TASK
Exact copy, pictures excluded: set down only the lines from the one with "Given: Open the TrueCommand status icon" through the end of the entries, keeping both end lines.

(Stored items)
┄┄┄┄┄┄┄┄┄┄┄┄┄┄┄┄┄┄┄┄
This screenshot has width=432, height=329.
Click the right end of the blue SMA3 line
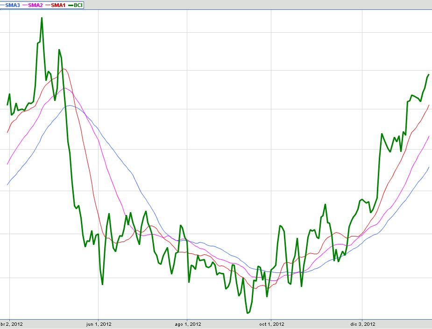429,167
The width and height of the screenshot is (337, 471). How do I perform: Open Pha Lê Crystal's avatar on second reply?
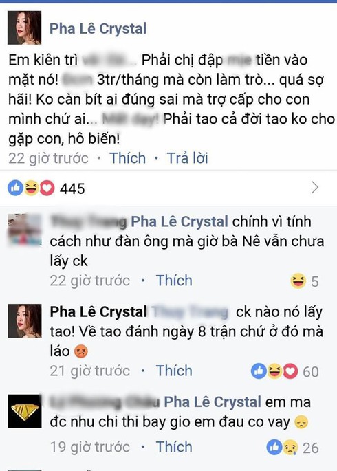(x=25, y=321)
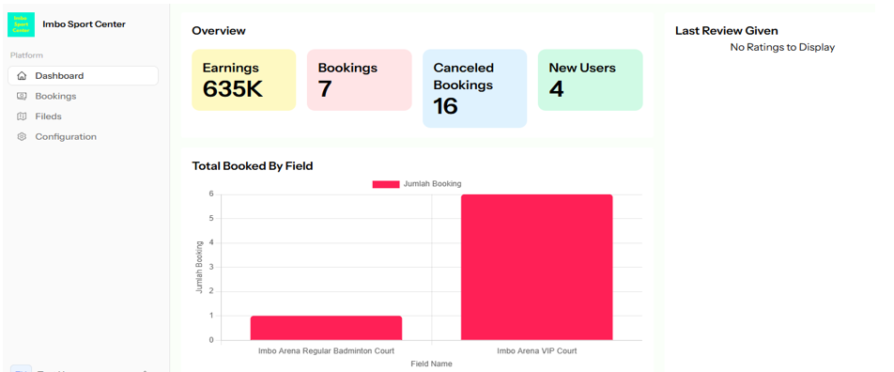This screenshot has height=372, width=894.
Task: Click the Earnings 635K card
Action: pos(243,80)
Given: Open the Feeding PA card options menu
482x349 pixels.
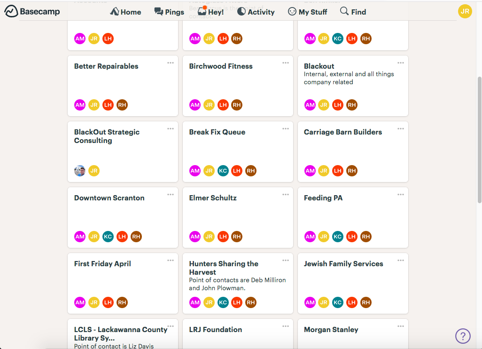Looking at the screenshot, I should (x=401, y=195).
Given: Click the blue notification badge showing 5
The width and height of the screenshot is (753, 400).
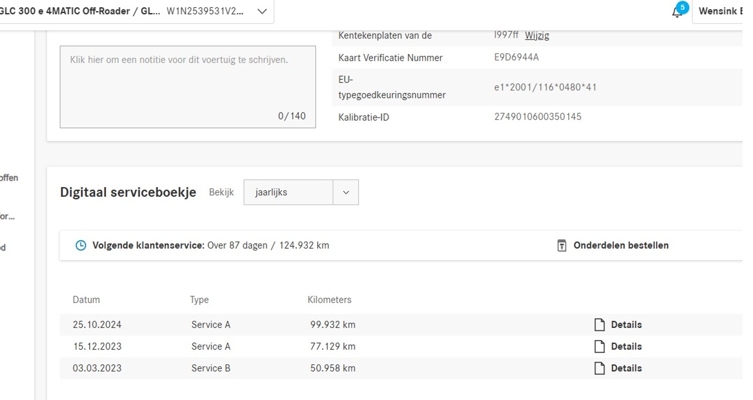Looking at the screenshot, I should click(x=682, y=8).
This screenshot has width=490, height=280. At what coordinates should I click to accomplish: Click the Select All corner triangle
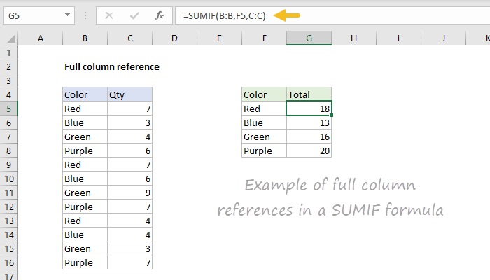(9, 38)
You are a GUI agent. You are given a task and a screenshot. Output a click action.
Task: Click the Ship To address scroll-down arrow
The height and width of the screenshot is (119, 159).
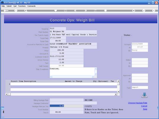point(95,74)
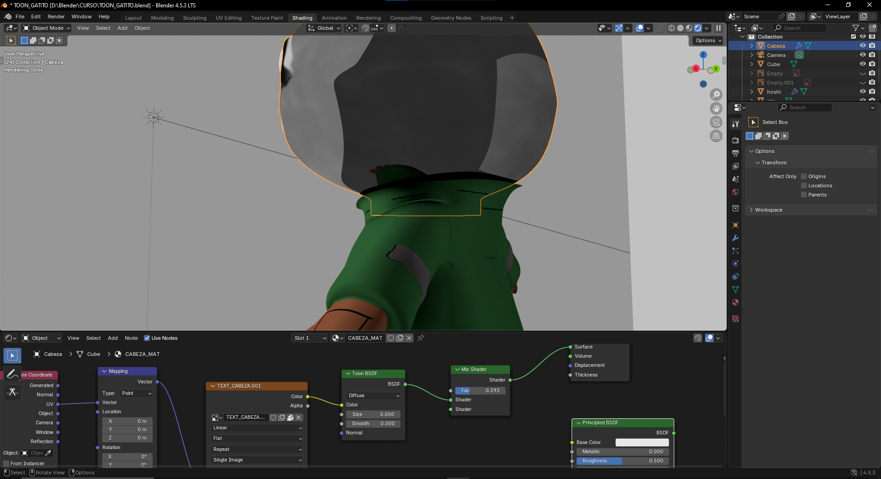Expand the Workspace panel
This screenshot has height=479, width=881.
(x=769, y=210)
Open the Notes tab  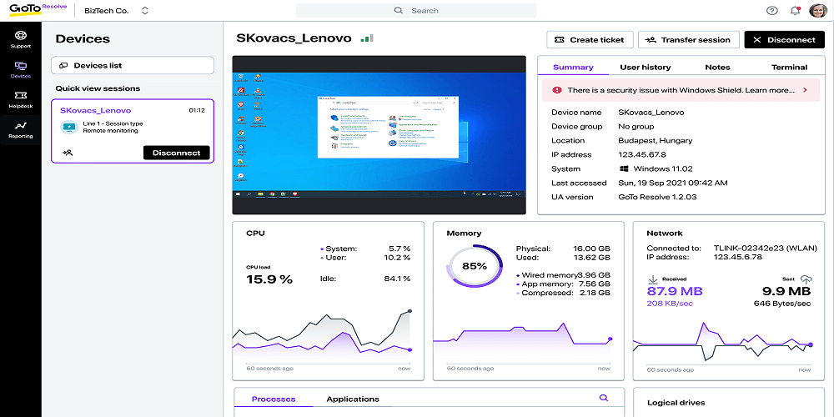point(717,67)

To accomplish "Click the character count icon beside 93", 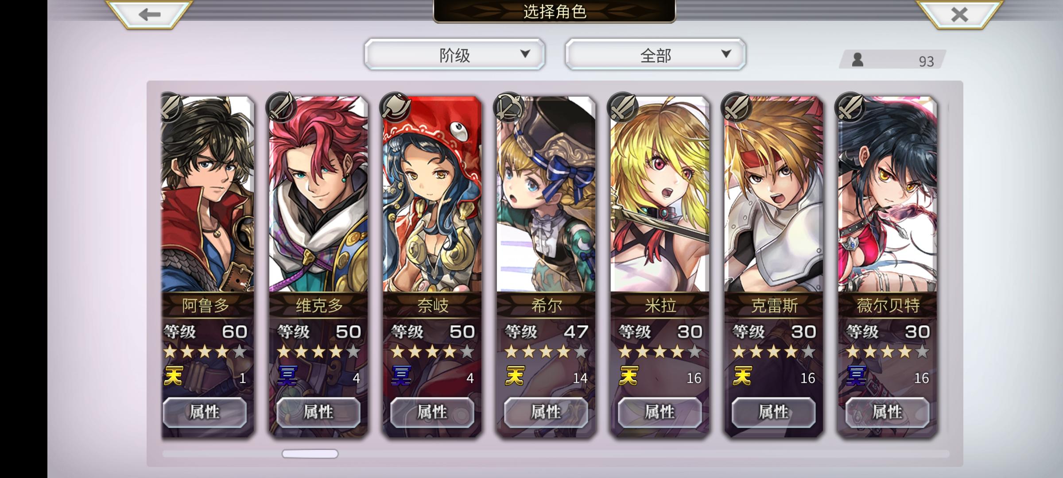I will pyautogui.click(x=858, y=60).
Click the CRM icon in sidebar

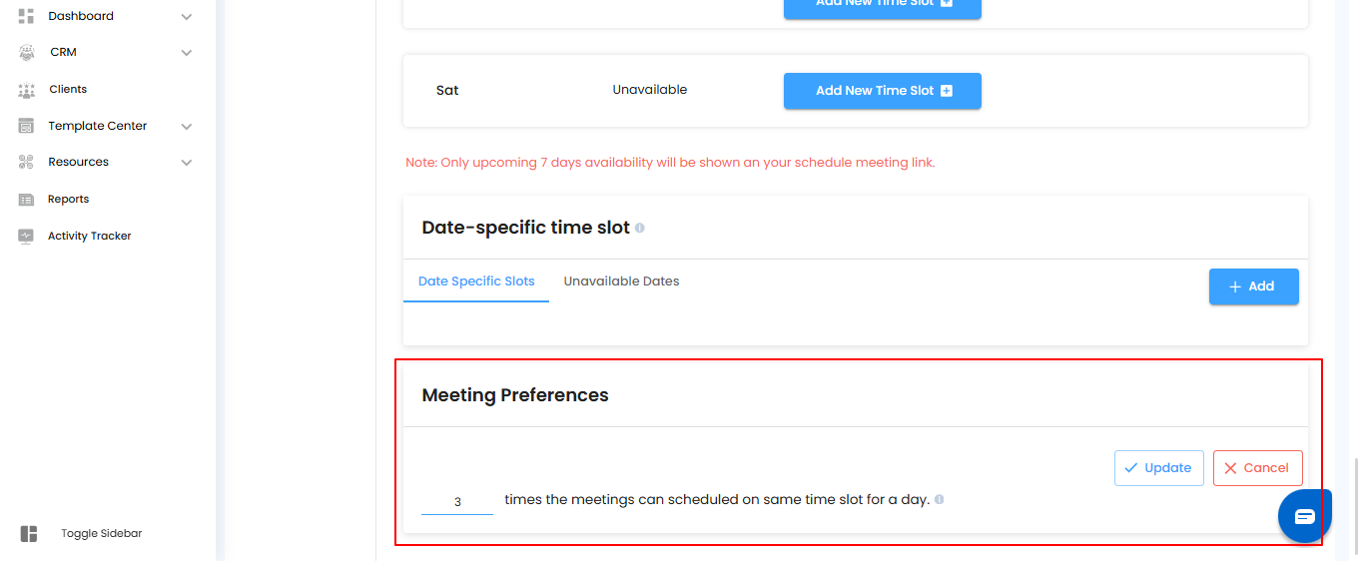point(27,52)
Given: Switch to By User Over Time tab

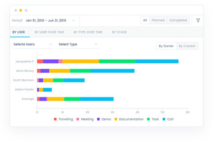Looking at the screenshot, I should (x=50, y=32).
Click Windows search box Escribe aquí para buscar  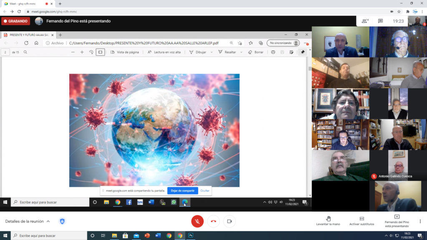[50, 235]
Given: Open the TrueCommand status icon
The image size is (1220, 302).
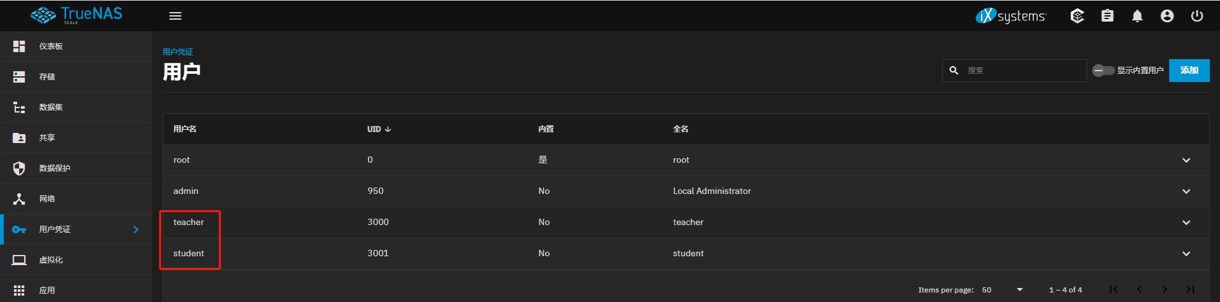Looking at the screenshot, I should pos(1077,16).
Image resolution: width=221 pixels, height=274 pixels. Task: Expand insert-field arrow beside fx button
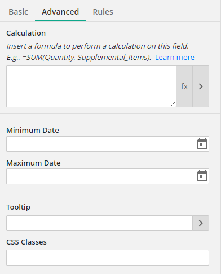coord(201,86)
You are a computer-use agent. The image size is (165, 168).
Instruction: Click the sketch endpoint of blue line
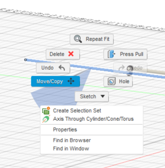pos(25,60)
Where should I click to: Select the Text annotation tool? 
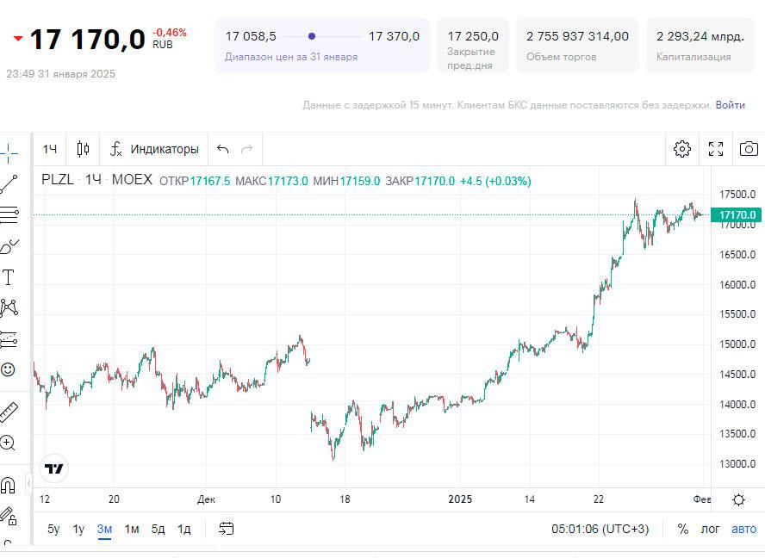(x=9, y=276)
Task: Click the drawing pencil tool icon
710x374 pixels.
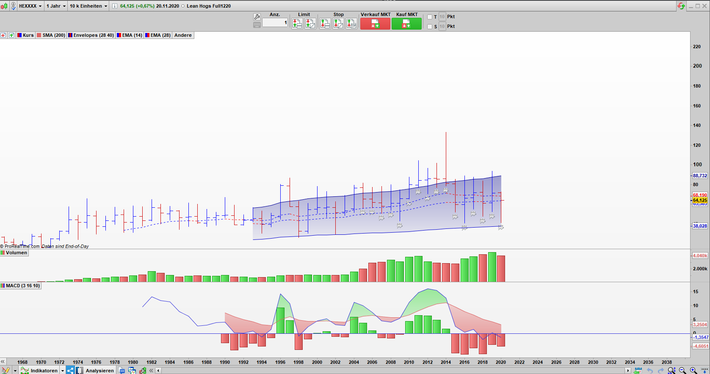Action: tap(6, 371)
┄┄┄┄┄┄┄┄┄┄┄┄┄┄┄┄┄┄┄┄
OUTPUT FOR THIS TASK
Given: Open the TrueCommand status icon
The image size is (1220, 302).
Looking at the screenshot, I should pos(1077,16).
Image resolution: width=221 pixels, height=274 pixels. Task: Expand insert-field arrow beside fx button
coord(201,86)
You are a computer-use agent. The image size is (165, 168).
Instruction: Click the sketch endpoint of blue line
pos(25,60)
Where should I click to: Select the Text annotation tool? 
(x=9, y=276)
Task: Click the drawing pencil tool icon
710x374 pixels.
Action: tap(6, 371)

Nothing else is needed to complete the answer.